Minutes before wrapping up an on-stage interview at the Morgan Stanley Technology Media & Telecom conference, Reed Hastings made the kind of witty, impromptu, and controversial remark for which he's become increasingly famous.
Asked whether the cable companies are "pressured" by the enormous amount of traffic that Netflix customers generate, Hastings sarcastically said, "That 92 percent Comcast operating margin is really under a lot of pressure...There is no financial pressure on ISPs. They are making a fortune."
Hastings couldn't or wouldn't hide his skepticism about the high costs Internet service providers claim come with delivering Netflix videos over the Web.
The issue could impact Netflix customers, so here's the back story: Comcast wants to charge Netflix's content delivery network, Level 3, for the traffic that goes over its network. In response, Level 3 accused Comcast of trying to set up a delivery "toll booth."

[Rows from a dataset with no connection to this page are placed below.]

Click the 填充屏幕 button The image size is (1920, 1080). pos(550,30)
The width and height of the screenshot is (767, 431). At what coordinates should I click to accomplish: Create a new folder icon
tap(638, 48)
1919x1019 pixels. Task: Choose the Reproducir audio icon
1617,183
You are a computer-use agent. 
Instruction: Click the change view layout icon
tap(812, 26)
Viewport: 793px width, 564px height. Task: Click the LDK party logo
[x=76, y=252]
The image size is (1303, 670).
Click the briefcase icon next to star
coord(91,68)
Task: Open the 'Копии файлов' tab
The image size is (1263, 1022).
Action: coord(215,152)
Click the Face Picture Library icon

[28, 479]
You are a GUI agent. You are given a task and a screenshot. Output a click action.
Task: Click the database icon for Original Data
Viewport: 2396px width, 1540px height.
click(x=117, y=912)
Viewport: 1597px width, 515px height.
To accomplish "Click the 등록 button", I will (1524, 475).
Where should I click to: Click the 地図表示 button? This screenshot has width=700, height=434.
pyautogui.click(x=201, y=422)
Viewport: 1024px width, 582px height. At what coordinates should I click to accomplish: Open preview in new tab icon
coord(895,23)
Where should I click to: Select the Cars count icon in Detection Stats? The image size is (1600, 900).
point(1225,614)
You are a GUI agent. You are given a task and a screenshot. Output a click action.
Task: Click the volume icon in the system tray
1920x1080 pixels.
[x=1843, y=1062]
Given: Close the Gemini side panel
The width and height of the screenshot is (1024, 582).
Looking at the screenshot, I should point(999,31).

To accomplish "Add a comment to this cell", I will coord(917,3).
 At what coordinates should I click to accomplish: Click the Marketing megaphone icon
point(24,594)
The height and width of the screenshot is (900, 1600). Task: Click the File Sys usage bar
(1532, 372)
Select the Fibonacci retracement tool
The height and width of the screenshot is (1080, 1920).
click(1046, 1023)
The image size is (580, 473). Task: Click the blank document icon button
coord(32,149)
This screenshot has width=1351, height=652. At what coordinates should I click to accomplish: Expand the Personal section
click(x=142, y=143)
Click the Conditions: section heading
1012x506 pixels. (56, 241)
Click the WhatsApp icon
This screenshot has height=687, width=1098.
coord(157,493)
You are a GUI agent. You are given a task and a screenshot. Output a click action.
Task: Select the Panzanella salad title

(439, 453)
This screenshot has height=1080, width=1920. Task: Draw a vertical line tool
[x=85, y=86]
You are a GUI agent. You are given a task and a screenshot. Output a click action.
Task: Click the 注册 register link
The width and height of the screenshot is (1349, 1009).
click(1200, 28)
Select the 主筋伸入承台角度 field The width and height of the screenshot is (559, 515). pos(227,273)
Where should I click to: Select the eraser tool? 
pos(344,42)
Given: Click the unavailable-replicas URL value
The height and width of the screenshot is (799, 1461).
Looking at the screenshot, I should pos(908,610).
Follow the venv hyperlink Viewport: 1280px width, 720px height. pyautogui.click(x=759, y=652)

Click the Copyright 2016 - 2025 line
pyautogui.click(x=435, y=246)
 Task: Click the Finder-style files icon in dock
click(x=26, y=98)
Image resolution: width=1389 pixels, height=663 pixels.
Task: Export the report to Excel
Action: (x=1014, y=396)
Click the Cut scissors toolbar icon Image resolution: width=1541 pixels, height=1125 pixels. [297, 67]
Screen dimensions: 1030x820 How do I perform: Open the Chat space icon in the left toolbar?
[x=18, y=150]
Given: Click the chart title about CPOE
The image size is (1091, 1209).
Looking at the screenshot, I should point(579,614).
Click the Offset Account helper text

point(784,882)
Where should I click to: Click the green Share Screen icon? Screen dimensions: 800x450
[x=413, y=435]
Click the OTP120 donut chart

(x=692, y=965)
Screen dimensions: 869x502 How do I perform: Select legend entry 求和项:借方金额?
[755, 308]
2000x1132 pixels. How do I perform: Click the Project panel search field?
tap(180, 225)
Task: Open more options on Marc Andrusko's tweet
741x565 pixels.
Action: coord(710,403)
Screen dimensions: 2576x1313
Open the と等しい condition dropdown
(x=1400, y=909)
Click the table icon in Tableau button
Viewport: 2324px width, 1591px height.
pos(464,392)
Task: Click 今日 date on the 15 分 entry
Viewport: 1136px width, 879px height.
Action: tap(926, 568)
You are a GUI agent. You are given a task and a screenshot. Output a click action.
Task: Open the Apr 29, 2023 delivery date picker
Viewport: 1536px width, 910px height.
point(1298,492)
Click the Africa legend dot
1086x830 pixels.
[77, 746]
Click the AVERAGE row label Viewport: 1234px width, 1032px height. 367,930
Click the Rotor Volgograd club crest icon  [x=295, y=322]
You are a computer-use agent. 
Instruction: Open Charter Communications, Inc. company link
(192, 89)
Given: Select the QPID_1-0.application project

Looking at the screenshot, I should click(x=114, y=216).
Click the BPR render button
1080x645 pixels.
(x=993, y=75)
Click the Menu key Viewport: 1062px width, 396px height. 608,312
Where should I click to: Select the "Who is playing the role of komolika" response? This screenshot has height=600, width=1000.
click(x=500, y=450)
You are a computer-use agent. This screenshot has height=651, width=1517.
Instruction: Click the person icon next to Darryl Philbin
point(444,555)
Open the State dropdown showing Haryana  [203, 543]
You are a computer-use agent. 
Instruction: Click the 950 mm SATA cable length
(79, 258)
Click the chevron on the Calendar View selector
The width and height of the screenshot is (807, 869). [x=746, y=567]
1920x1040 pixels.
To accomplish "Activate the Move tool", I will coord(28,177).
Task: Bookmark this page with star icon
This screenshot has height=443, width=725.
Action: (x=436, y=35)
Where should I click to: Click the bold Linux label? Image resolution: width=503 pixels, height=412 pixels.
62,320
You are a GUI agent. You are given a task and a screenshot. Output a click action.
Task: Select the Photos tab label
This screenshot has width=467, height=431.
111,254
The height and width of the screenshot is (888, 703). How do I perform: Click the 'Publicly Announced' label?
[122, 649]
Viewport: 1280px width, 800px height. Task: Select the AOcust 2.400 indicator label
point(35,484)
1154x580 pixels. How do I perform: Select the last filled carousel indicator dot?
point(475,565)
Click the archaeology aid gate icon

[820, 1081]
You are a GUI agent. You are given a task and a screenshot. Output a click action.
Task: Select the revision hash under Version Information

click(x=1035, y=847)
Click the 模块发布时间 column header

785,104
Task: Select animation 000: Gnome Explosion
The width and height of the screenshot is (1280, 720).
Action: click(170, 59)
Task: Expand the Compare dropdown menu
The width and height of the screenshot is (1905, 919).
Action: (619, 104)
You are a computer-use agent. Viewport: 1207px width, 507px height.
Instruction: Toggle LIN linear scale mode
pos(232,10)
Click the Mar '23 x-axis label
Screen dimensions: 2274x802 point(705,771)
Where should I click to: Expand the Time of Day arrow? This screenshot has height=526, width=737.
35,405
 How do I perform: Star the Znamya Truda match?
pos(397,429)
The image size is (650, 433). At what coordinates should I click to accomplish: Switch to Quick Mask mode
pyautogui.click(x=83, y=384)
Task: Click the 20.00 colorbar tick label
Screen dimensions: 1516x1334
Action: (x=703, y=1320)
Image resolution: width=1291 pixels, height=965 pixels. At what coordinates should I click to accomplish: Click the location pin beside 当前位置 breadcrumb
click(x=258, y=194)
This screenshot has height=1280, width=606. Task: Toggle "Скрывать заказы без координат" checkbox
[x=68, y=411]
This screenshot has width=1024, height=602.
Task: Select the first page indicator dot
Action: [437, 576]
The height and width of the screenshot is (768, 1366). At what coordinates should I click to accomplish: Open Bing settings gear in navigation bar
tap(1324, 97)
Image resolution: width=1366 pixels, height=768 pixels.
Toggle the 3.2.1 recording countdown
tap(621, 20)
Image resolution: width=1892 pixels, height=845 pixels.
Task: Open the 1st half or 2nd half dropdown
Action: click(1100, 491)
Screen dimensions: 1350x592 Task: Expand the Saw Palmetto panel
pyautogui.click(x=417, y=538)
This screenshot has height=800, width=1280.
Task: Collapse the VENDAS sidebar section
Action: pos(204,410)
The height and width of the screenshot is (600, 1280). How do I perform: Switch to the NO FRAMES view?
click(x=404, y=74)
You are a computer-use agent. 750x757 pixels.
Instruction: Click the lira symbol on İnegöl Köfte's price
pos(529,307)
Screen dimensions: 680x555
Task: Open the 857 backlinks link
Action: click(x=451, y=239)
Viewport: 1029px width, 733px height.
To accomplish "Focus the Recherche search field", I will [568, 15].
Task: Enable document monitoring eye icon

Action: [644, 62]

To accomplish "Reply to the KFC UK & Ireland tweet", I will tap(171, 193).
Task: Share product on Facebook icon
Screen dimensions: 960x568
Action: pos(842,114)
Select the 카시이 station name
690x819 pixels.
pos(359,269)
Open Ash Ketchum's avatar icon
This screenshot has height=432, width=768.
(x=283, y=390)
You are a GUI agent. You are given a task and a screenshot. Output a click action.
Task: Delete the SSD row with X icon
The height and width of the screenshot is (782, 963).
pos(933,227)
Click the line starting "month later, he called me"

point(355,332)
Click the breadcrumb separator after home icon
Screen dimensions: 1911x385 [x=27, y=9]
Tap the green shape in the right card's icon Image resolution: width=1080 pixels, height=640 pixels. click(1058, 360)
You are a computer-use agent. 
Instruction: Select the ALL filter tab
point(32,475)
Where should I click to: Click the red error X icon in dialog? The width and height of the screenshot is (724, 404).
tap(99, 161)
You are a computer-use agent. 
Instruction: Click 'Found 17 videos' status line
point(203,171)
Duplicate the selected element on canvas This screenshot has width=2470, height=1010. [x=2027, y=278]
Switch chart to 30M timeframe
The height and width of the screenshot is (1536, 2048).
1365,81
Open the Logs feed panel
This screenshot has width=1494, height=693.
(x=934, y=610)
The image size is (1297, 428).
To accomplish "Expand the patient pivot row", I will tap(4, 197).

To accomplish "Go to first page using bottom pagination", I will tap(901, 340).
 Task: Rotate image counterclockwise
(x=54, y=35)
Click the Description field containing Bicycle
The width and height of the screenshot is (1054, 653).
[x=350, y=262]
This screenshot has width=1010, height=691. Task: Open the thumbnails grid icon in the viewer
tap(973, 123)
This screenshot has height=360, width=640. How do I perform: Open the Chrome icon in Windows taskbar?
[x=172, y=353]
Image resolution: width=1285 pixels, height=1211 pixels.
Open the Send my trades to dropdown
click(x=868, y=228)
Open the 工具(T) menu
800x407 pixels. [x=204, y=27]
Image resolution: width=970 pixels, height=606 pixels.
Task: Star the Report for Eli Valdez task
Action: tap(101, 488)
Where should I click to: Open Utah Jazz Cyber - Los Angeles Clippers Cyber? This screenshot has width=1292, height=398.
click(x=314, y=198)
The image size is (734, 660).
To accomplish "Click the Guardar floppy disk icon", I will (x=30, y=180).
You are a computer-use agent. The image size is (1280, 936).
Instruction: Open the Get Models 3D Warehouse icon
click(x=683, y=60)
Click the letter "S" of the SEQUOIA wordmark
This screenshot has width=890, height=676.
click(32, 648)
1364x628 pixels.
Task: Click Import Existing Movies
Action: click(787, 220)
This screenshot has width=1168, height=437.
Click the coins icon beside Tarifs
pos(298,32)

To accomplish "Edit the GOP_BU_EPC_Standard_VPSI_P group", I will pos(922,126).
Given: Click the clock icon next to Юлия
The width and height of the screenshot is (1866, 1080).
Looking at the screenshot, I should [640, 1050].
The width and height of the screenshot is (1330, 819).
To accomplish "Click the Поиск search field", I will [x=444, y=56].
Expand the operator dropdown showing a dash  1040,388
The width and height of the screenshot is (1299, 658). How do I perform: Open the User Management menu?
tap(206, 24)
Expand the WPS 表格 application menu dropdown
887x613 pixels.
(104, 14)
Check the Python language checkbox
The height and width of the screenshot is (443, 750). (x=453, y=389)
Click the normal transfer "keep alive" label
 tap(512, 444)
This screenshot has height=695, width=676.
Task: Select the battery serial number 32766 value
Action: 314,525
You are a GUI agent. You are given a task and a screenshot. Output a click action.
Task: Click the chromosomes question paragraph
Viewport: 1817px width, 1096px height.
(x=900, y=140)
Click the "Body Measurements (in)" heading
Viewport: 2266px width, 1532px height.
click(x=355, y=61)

The theory goes that since most of Level 3's traffic comes from Netflix, Comcast is trying to use its network to hamstring a competitor. Netflix and Comcast compete in the home entertainment market. Just last week, Comcast launched the Xfinity Streampix service, which offers Comcast subscribers the ability to access a large catalog of TV shows and movies online.
Comcast also owns NBC Universal, parent company of Universal Pictures. All the studios have a love-hate relationship with Netflix. This won't be the last we hear about this issue--especially with Hastings at the helm.
The bigger Netflix grows, the less guarded Hastings becomes. In December and January, Hastings made headlines by respectively suggesting that broadcast TV had peaked and that the DVD was kaput. Who could forget about his video performance last summer, during which he announced the ill-fated Qwikster service? He has said that this was not his finest moment.
Hastings has offered little in the way of news since the October cancellation of Qwikster, up until his crack about Comcast.
He said he thinks that one day cable will become an on-demand Internet platform. He played up the television series Netflix offers for streaming, likely because he's lost the licensing rights on a lot of movies.
Hastings also addressed his company's decision to slow down its overseas expansion and said operators in other countries are scurrying to prepare their own competing services in preparation. He said that while that may help rivals, Netflix is focused on branching out across the globe.